[DO NOT PUBLISH]
IN THE UNITED STATES COURT OF APPEALS
FOR THE ELEVENTH CIRCUIT FILED
________________________ U.S. COURT OF APPEALS
ELEVENTH CIRCUIT
No. 04-15184 MAY 27, 2005
Non-Argument Calendar THOMAS K. KAHN
CLERK
________________________
D. C. Docket No. 03-00021-CR-3
UNITED STATES OF AMERICA,
Plaintiff-Appellee,
versus
GEORGE ANTHONY PIPPEN,
Defendant-Appellant.
________________________
Appeal from the United States District Court
for the Southern District of Georgia
_________________________
(May 27, 2005)
Before HULL, MARCUS and WILSON, Circuit Judges.
PER CURIAM:
George Anthony Pippen appeals his 41-month sentence, imposed after he pled
guilty to one count of distributing methamphetamine, in violation of 21 U.S.C. §
841(a)(1). On appeal, he argues the district court sentenced him based on a drug
quantity not charged in the indictment or admitted by him in his plea agreement, in
violation of Blakely v. Washington, 542 U.S. ---, 124 S. Ct. 2531, 159 L. Ed. 2d 403
(2005), and United States v. Booker, 543 U.S. ---, 125 S. Ct. 738 (2005). Pippen
raised this argument in the district court and therefore is entitled to de novo review.

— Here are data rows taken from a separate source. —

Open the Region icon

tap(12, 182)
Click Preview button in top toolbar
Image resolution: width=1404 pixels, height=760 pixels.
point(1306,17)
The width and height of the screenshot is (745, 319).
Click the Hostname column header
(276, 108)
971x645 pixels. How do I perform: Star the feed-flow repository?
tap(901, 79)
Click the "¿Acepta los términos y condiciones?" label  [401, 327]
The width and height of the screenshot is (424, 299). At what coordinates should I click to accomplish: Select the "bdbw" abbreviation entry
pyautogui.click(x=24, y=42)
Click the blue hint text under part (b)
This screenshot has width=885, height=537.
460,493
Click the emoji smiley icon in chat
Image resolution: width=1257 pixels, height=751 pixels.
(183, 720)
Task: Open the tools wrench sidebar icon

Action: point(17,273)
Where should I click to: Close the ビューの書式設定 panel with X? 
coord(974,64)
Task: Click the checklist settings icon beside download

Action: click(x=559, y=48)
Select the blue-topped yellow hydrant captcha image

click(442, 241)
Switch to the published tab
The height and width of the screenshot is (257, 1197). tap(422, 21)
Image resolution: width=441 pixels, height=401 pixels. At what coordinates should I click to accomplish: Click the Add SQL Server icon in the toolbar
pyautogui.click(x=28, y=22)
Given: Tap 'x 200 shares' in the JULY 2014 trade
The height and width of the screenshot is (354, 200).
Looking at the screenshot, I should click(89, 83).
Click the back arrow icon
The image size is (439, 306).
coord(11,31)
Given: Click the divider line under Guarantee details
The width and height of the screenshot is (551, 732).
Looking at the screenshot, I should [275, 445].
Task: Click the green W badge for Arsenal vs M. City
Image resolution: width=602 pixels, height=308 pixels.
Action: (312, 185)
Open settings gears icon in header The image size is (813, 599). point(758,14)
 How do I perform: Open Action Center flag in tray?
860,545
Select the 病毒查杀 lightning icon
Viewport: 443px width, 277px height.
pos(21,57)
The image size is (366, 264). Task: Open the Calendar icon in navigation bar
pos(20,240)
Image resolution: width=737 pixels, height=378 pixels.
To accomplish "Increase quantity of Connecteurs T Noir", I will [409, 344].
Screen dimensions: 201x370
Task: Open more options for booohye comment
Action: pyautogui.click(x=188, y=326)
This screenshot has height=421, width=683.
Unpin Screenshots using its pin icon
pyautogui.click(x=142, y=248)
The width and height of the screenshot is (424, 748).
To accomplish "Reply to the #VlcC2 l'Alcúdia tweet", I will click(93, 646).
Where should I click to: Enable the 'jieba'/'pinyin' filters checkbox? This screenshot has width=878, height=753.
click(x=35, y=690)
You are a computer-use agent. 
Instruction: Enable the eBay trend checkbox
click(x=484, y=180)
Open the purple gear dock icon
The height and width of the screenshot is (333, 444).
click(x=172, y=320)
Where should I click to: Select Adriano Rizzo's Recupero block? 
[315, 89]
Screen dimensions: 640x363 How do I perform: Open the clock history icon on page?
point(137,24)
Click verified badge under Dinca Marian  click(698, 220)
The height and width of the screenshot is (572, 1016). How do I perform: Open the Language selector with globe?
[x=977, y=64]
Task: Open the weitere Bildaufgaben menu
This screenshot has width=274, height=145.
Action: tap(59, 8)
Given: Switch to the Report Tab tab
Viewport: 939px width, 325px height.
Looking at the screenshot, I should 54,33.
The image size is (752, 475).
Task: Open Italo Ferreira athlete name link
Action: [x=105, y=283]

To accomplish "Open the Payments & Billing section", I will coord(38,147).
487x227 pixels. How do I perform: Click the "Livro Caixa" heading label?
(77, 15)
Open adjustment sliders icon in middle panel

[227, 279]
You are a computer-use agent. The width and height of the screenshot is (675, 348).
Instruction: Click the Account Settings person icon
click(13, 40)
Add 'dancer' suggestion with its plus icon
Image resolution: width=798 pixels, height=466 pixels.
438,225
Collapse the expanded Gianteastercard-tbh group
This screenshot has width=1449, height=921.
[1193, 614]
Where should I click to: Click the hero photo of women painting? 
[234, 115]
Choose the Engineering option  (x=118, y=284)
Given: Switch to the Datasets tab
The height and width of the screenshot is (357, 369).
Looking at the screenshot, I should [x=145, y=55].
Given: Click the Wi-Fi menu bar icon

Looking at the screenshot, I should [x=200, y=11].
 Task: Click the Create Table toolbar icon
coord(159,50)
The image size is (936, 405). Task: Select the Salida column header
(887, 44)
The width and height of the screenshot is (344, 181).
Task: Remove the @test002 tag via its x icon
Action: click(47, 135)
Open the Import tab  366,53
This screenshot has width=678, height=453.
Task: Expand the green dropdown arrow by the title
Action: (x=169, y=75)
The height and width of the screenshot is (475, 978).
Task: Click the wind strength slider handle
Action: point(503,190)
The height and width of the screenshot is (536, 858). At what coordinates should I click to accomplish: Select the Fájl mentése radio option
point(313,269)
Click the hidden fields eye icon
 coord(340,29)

United States v. Paz, 405 F.3d 946, 947 (11th Cir. Apr. 5, 2005). We will reverse a
Booker error only if the error was harmful, meaning that the error affected substantial
rights. Id. In its brief, which we note was filed before our Paz decision, the
government states that it believes remand for resentencing is appropriate because the
district court did not indicate whether it would impose the same sentence if the
Guidelines were advisory in nature.
After thorough review of the record, as well as careful consideration of the
parties’ briefs, we find no Booker constitutional error. However, we find Booker
non-constitutional error and conclude that because the government has not met its
burden to show harmlessness, and indeed appears to concede the error was not
harmless, we vacate and remand Pippen’s sentence for resentencing, pursuant to the
discretionary Sentencing Guidelines scheme now required by Booker.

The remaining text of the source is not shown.